Friday, September 7, 2018

Retro Review: Wonder Woman #1 (1987) - "The Princess and the Power!"

Wonder Where to Start? 

Written by: George Perez and Greg Potter
Art by: George Perez
Pencils by: George Perez
Inks by: Bruce Patterson
Colors by: Tajana Wood
Letters by: John Costanza
Editor: Karen Berger
Print release date: 1 February 1987
Published by: DC Comics    

Anyone who came to DC Comics afresh during either New 52 or Rebirth probably has some questions about Wonder Woman’s origins. I know I do even though my love affair with DC comics pre-dates those points. Greg Rucka’s run on the title at the start of Rebirth gave us a potential blend of origins, and after Superman Reborn the dial reset button could potentially have been changed again. A nice way of playing historian for this reader was to begin with Wonder Woman Volume 2 #1, with George Perez art always acting as a good incentive. 

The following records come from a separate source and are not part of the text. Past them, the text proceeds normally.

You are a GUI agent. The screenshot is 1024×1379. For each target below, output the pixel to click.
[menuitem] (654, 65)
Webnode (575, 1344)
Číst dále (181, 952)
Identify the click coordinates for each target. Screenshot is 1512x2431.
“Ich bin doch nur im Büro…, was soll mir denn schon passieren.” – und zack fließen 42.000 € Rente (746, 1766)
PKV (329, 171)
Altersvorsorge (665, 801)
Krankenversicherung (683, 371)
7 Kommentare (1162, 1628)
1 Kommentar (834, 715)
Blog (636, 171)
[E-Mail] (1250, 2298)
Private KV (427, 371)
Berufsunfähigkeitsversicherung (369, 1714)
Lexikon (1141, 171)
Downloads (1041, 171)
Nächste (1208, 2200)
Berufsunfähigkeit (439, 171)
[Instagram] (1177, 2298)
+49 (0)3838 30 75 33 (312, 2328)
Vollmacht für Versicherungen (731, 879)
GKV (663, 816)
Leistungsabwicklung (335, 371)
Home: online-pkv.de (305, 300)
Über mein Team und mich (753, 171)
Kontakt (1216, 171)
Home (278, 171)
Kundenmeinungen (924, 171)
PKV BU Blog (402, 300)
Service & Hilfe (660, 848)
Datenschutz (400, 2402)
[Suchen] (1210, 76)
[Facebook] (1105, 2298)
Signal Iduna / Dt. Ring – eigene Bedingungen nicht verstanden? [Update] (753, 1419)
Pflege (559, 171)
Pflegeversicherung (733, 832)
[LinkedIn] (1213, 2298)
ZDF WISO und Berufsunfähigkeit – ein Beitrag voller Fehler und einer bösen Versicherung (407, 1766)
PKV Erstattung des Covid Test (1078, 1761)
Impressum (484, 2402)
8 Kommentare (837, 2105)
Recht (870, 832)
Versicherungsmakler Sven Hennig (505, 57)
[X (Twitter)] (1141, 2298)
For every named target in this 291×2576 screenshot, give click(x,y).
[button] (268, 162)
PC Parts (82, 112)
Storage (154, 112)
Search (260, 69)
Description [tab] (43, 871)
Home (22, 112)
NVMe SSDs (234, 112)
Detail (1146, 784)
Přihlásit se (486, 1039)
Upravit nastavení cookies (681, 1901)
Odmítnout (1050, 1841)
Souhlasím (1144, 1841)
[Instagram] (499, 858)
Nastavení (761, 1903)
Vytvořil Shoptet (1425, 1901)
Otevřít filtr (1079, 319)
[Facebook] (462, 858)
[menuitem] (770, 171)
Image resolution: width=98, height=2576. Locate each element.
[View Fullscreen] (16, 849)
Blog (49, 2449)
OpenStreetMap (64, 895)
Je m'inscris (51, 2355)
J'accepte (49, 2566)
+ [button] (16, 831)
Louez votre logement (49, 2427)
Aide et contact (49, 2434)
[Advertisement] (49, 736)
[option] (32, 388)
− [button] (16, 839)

This issue centers around the Greek mythological roots of the character. With open with debate raging among the Olympians. Zeus is being implored to agree to the creation of the Amazonian race. Ares disputes it, Zeus washes his hands of the matter and the resultant action within the issue tells of the establishment of that warrior race. The action kicks in with the arrival of Heracles and much battle drenched fun ensues. The book is steeped in mythological roots, not least in the matter of Diana’s birth myth. 

The nature of the artwork is strong and beautiful. For me, George Perez art and Wonder Woman go hand in hand, and Patterson's inking here compliments it beautifully. I think that the art style is elegant without being too heavy or leaden. The scenes of Paradise Island are very classical in tone. This forms the classical archetype for the Wonder Woman we get in the current run, as opposed to the more surreal version, for example, in Brian Azzarello's run on the book at the start of the New 52. 
Bits and Pieces:

A great first issue, a clear origin story for this point in DC History, and some really spectacular and iconic work for the time period. There is enough seriousness to this book but there is a sense of lightness to proceedings in parts. A little sense of humor goes a long way to lighten the tone, and the colors from Tajana Wood also reflects this in the artwork. A great starting point for this era’s depiction of Wonder Woman, and perhaps the best origin story I have read for the character. 



  1. One of my favourite comics of all time. The notion of the Amazons being reincarnated spirits of women who had suffered violence and death at the hands of men is an awesome idea - powerful and beautiful without being preachy or patronising. Plus, Diana is so *young*. There's a touching innocence and joy to her in these early Perez issues. It's awesome. And the art is magnificent.

  2. George Perez's early run was fantastic and still stands up today, in fact I always judge every new incarnation of Diana against it. You can see the love and thought he put into his definition of Wonder Woman.